Personal information
- Full name: Jeffris David Hopkins
- Born: 23 August 1950 (age 76) Bridgend, Glamorgan, Wales
- Batting: Right-handed
- Role: Wicket-keeper
- Relations: John Hopkins (brother)

Domestic team information
- 1969–1972: Middlesex

Career statistics
| Competition | First-class | List A |
| Matches | 4 | 2 |
| Runs scored | 8 | 1 |
| Batting average | 1.60 | 1.00 |
| 100s/50s | 0/0 | 0/0 |
| Top score | 4 | 1 |
| Catches/stumpings | 9/– | 2/1 |
- Source: Cricinfo, 17 March 2012

= Jeffris Hopkins =

Welsh cricketer

Jeffris David Hopkins (born 23 August 1950) is a former Welsh cricketer. Hopkins was a right-handed batsman who fielded as a wicket-keeper. He was born at Bridgend, Glamorgan.

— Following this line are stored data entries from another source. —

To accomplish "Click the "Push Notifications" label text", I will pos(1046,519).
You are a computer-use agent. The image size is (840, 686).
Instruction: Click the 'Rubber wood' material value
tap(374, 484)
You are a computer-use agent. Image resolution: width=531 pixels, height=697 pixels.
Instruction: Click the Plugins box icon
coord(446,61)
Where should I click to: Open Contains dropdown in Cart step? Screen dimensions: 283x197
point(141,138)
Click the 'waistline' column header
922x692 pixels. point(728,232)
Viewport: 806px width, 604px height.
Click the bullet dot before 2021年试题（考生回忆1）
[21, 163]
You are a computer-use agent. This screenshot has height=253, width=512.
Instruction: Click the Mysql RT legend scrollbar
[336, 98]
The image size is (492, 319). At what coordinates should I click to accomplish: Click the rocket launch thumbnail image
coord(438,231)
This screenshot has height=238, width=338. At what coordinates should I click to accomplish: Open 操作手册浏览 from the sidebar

Having played for the Glamorgan Second XI since in 1967 and 1968, Hopkins joined Middlesex for the 1969 season, making his first-class debut in that same season against Lancashire in the County Championship. He also made his List A debut in that same season, against Essex in the Player's County League. With opportunities limited at Middlesex due to presence of regular wicket-keeper John Murray, Hopkins made just three further first-class appearances, the last of which came against Northamptonshire in the 1972 County Championship, as well as appearing in just one more List A match, against Derbyshire in the 1971 John Player League. Hopkins failed to make an impression at Middlesex, scoring 8 runs at an average of 1.60 in first-class cricket, while taking 9 catches.

He later appeared for Wales in their only ICC Trophy appearance in 1979, playing in three matches against the Netherlands, Israel and the United States. He made scores of 92 against Israel and 72 against the United States.

Hopkins' brother, John, also played first-class cricket.